Will Chipotle “Series” Usher In Era Of Advertainment?
If you want comprehensive coverage of yesterday’s Super Bowl ads check out our #Hashtag Bowl site. My own view is that most of the ads failed and won’t help the brands or their products at all. Indeed, studies indicate that most Super Bowl advertising has little or no impact.
In contrast, Mexican QSR chain Chipotle may be ushering in a new era of “strategic entertainment” (not my term) with its Farmed and Dangerous mini-series on Hulu. It premieres on February 17 and reportedly cost about $1 million to produce the four-episode series.
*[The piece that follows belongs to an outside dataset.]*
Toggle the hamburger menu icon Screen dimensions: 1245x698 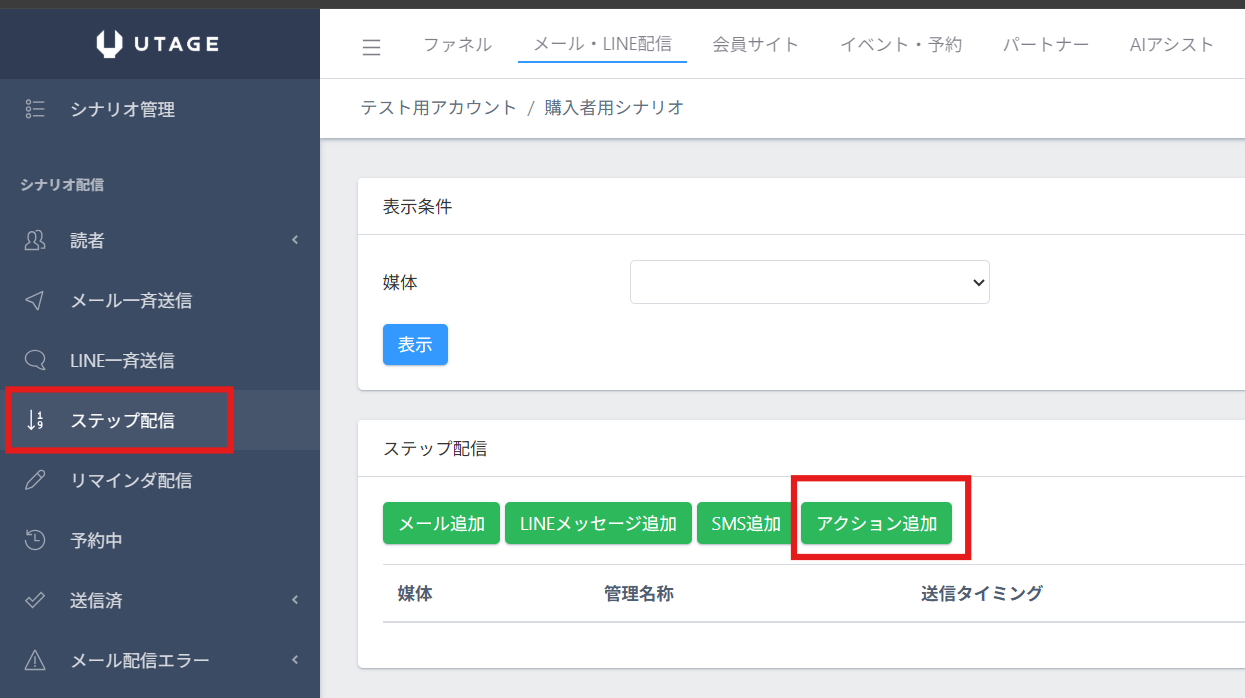[x=371, y=47]

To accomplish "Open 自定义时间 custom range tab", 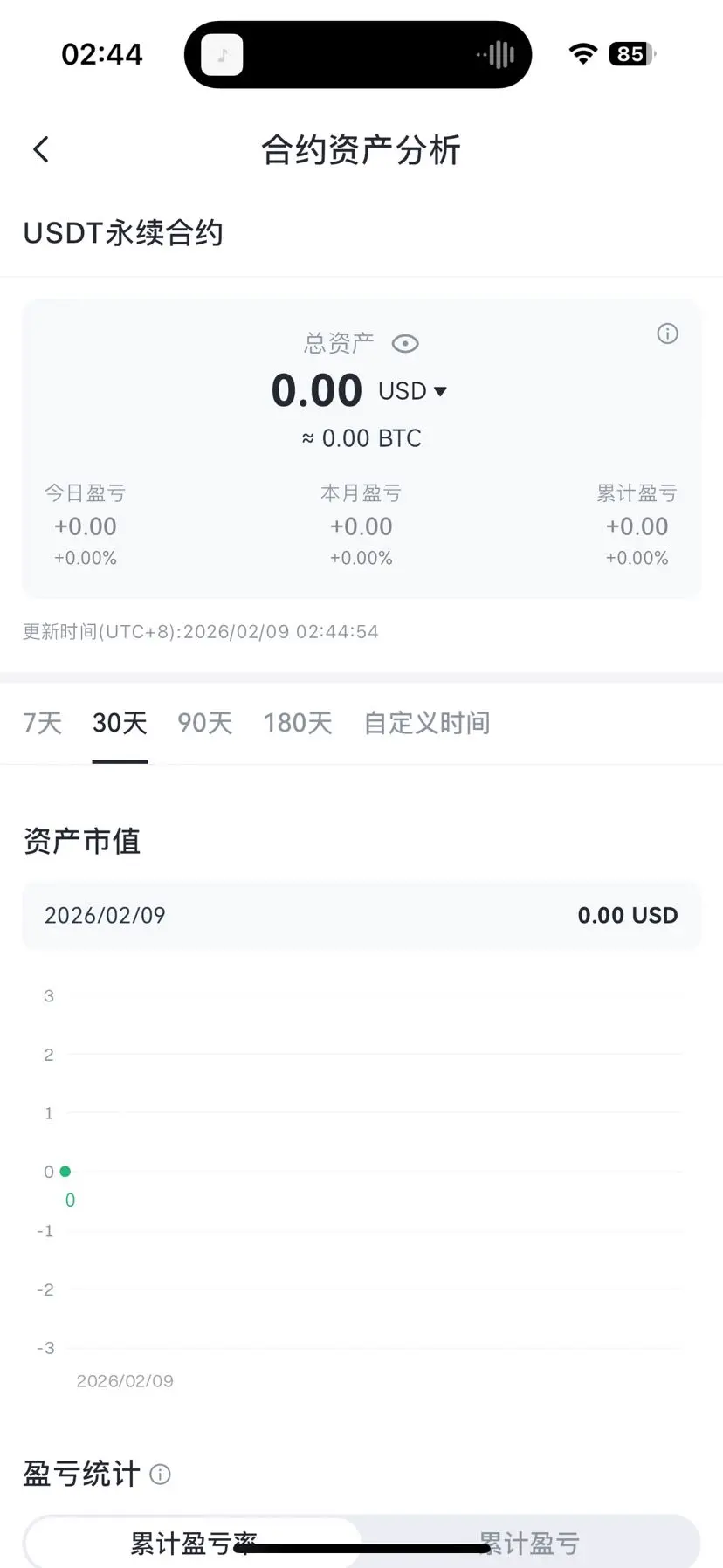I will tap(427, 723).
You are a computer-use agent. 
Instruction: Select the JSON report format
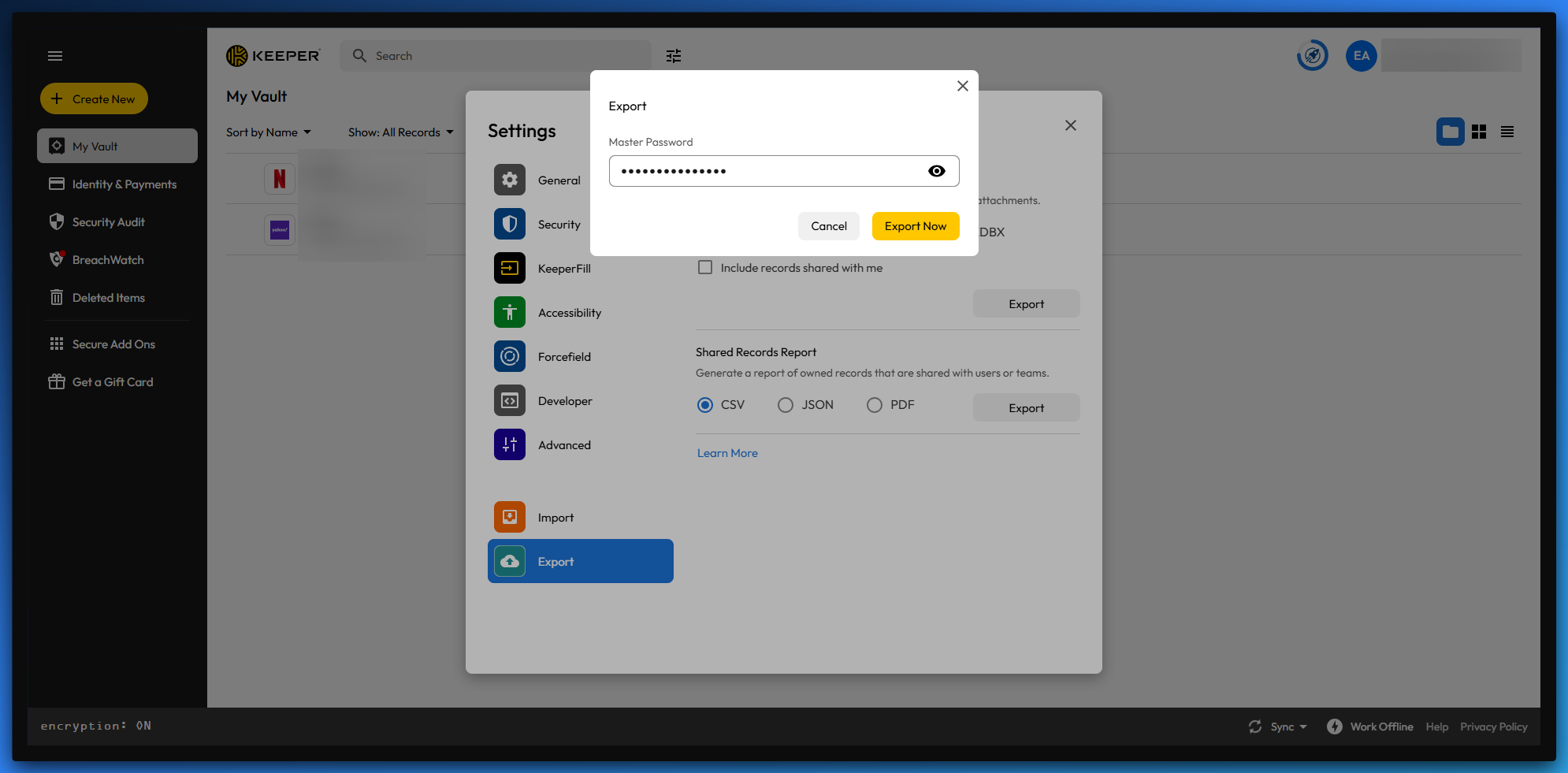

Time offers a good synopsis:
[Farmed and Dangerous] focuses on a fictional industrial agriculture company that devises a money-saving scheme to feed cows petroleum-based animal pellets. Lots of hijinks with exploding cattle and a nefarious PR spokesman ensue. The show exposes issues in the agriculture industry that Chipotle has publicly denounced, such as dependence on fossil fuels and overuse of antibiotics on animals. But instead of hearing about these points from the restaurant directly, viewers will learn about them by laughing at Twin Peaks star Ray Wise and a wide cast of other characters.
At $1 million it is 75 percent less expensive than a 30 second commercial during yesterday’s Super Bowl. However it carries a strong brand message in the form of satirical entertainment and will likely be much more engaging for those who tune in.
It remains to be seen whether the “show” is any good and whether it generates views and attention. However the idea of Farmed and Dangerous has already generated significant press coverage. I think the concept is quite provocative and it could prove to be a successful promotional vehicle for Chipotle. If so it will be widely imitated by others.
As a creative experiment it’s to be commended. And as brand advertising it might ultimately prove to be both cheaper and much longer lasting than 30 seconds of Super Bowl airtime that is largely forgotten 24 hours later.